In its heyday, the famous old coaching inn saw many stage coaches rumbling out of the Court every day; passengers on their way to various destinations across the country, such as Cambridge, Lincoln and Winchester. Evenings at the Inn saw scenes of tears and sadness, as relatives and friends said their farewells to those traveling
the following day. This was often followed by drunken celebrations, which could often last long into the night.

Whether these nocturnal activities ever blossomed out, beyond the confines of the Inn, is not recorded, but on 1st August 1748, a local newspaper, “The General Advertiser”, carried the following story: ‘Early on Tuesday morning last some rogues broke open the house of Mr. Berry in Bolt Court in Fleet-street, and stole from thence a large quantity of plate, money, and wearing apparel. They got in by wrenching the bars off the cellar window. This makes the sixth or seventh robbery committed in the Courts in that neighbourhood, within a short time. It is surprising that the inhabitants do not prevent such mischief, which might be done, by keeping, at a joint expense, two stout super numerous watchmen, to patrol through the Courts all night’.

Although Bolt Court is most certainly associated with The Bolt-in-Tun Inn, the Court also attracted the more normal, every day activities of those who lived and worked in the Court. The most famous being Doctor Samuel Johnson, who had moved from nearby Johnson's Court to take up residence at number eight Bolt Court in 1776. When Johnson’s good friend, James Boswell called at the doctor's house in Johnson's Court on the 15th March 1776, he was astounded to find out that the man was no longer living there, and worst still, that he hadn’t bothered to even tell him of his proposed move. He recorded the event in writing, with these words: 'I felt a foolish regret that he had left a court which bore his name; but it was not foolish to be affected with some tenderness of regard for a place in which I had seen him a great deal, from whence I had often issued a better and a happier man than when I went in, and which had often appeared to my imagination, while I trod its pavement in the solemn darkness of the night, to be sacred to wisdom and piety.'

Boswell last saw Johnson on the 30th June 1784 at the Fleet Street entrance to Bolt Court, where both Johnson and Boswell had just returned by coach from dining with their mutual friend, Sir Joshua Reynolds. As Johnson climbed down from the coach, he called out to Boswell 'Fare you well' and then hurried away, which Boswell described as 'with a kind of pathetic briskness', down the dark alley towards his house. Unfortunately this was the last time Boswell would see his old friend, for two days later, he embarked on a business trip to his native Scotland and did not return to London before Johnson's death on the 13th December 1784.

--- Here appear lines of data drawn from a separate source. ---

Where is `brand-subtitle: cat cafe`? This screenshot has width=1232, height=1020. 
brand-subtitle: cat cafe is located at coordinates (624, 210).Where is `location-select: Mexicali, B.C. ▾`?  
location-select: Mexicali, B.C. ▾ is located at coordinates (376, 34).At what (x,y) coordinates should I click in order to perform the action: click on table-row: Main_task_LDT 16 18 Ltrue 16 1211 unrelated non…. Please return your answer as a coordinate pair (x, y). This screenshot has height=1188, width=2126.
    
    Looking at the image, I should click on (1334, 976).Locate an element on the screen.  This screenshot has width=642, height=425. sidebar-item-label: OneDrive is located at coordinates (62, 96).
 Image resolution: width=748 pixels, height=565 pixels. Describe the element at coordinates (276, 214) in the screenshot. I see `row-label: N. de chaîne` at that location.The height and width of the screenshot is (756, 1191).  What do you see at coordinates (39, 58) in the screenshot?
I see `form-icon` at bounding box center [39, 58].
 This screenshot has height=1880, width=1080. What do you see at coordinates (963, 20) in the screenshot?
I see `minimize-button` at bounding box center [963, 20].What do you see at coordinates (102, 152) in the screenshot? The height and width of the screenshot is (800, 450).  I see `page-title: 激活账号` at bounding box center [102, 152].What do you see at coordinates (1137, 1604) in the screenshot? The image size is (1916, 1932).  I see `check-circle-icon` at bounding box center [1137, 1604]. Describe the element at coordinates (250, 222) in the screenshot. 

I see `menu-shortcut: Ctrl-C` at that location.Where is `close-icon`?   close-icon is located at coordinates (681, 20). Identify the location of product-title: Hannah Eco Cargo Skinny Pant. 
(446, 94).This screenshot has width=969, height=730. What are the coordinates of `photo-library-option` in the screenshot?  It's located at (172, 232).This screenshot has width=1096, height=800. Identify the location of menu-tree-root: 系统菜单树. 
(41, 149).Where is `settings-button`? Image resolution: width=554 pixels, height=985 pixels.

Just a few doors away from Doctor Johnson’s house, the Scottish astronomer James Ferguson lived at number 4 Bolt Court. Ferguson died there in 1776.

The name Fleet Street is still synonymous with newspapers and the publishing industry, even though the industry has since moved out to Wapping in east London. One company which began around 1557 was the Stationers Company, who became involved in training and education, when ‘apprentice’s indentures’ were drawn up by the Company and printing houses were obliged to present their apprentices at Stationers’ Hall, for the fee of sixpence, during their first year.
In 1861 the Stationers Company established the first Stationers’ School, based in Bolt Court, to benefit the sons of the Liverymen and Freemen of the Company. The school later moved to Hornsey but unfortunately closed in 1984.

Today, Bolt Court shows no signs of its past. All the old properties have long been demolished, including the Bolt-in-Tun Inn. In their place are nondescript office buildings. A blue plaque marking the site of where Doctor Johnson’s house once stood is the only reminder left of Bolt Court’s historic past.